Solo dopo quasi mezz’ora la cavalleria - bardata con la divisa della security del locale - sembra venire a capo della situazione, sedando gli animi dei valorosi peones nella loro lotta di classe contro gli odiati aristocratici delle poltronissime gold. Ma lì il colpo di scena: il buon Gordon Sumner veste la calzamaglia di Robin Hood e interrompe di botto “Love Is The Seventh Wave”. “Stop this! Signore, please, stop this! It’s violence! I can’t play in front of this”, sgrida i rudi militi, spalleggiato dall’esultanza del popolo ribelle che già stava ritornando rassegnato all’ovile, ripristinando il disordine pubblico.
Per non urtare la sensibilità dei nostri lettori, evitiamo quindi di riportare i conseguenti commenti di coloro che avevano pagato i salatissimi ticket della platea (da 150 a 200 euro).
Passando oltre la sopracitata rievocazione storica, lo spettacolo si mantiene comunque su livelli davvero ottimi, grazie anche a una scaletta ben assortita, tra classici dello Sting solista, vecchie glorie dei Police, dove con “Message In a Bottle” rimaniamo sbalorditi dalla voce potente e pulita che riesce ancora a proporre questo vanitoso ultra-sessantenne, una selezione del nuovo album collaborativo e qualche classico del suo compagno giamaicano.
A proposito, e Shaggy? In questo contesto il boombastico galleggia pericolosamente tra il ruolo di comprimario a quello di vero e proprio pagliaccio di corte, nei momenti in cui si fa sfuggire di mano il suo ruolo di fomentatore di folle. Ad ogni modo, il matrimonio tra i due offre una performance divertente e colorita, che il pubblico apprezza in modo crescente allo scorrere dei brani. Se brani come “Fields Of Gold” o un’ottima “Waiting For The Break Of Day” - comprensiva di una lunga coda tra assoli del gilmourianissimo Domnic Miller e break della possente voce di Monique Musique - scaldano una folla ancora relativamente posata, “Angel” di Shaggy infiamma la platea, che inizia a ballare e non accenna certo a smettere con una “Walking On The Moon” (da segnalare un grande Josh Freese alle pelli) che sfocia nel tripudio made-in-Jamaica “Get Up, Stand Up” (ricordandoci con una lacrimuccia quando questo brano introduceva la storica reunion dei Police in quel di Torino, più di una decade fa).
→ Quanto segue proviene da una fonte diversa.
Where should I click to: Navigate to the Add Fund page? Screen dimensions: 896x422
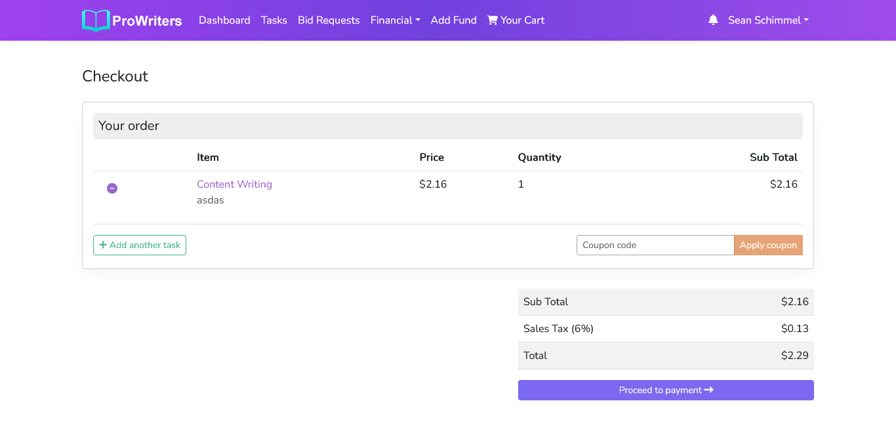453,20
I brani di Shaggy, in effetti, vengono accolti con non poco entusiasmo, almeno a guardare le frotte di signore scatenate in “Hey Sexy Lady”. Probabilmente il fatto che la presenza di Shaggy fosse già nota all’annuncio della data romagnola ha permesso un pubblico più a fuoco sul tipo di spettacolo, cosa che potrebbe non esser successa a chi ha partecipato alle date di Roma e Verona, le quali nei primi giorni sembravano proporre la sola presenza di quel furbacchione di Sting
Dopo un curioso medley tra “Roxanne” e “Mr. Boombastic”, il picco dello spettacolo arriva nel finale. In particolare “Desert Rose”, quello che è di fatto il classicone dello Sting del nuovo millennio, è resa alla perfezione grazie anche al lavoro alle tastiere di Kevon Webster.
Un concerto sicuramente notevole, che in parte giustificherebbe i prezzi come sempre vertiginosi del cantautore inglese, i quali però decadono del tutto una volta appurata la totale mancanza di ordine e tutela dei propri fan.
Oggi Robin Hood ha vinto... ma lo stesso si potrà dire per i suoi fan?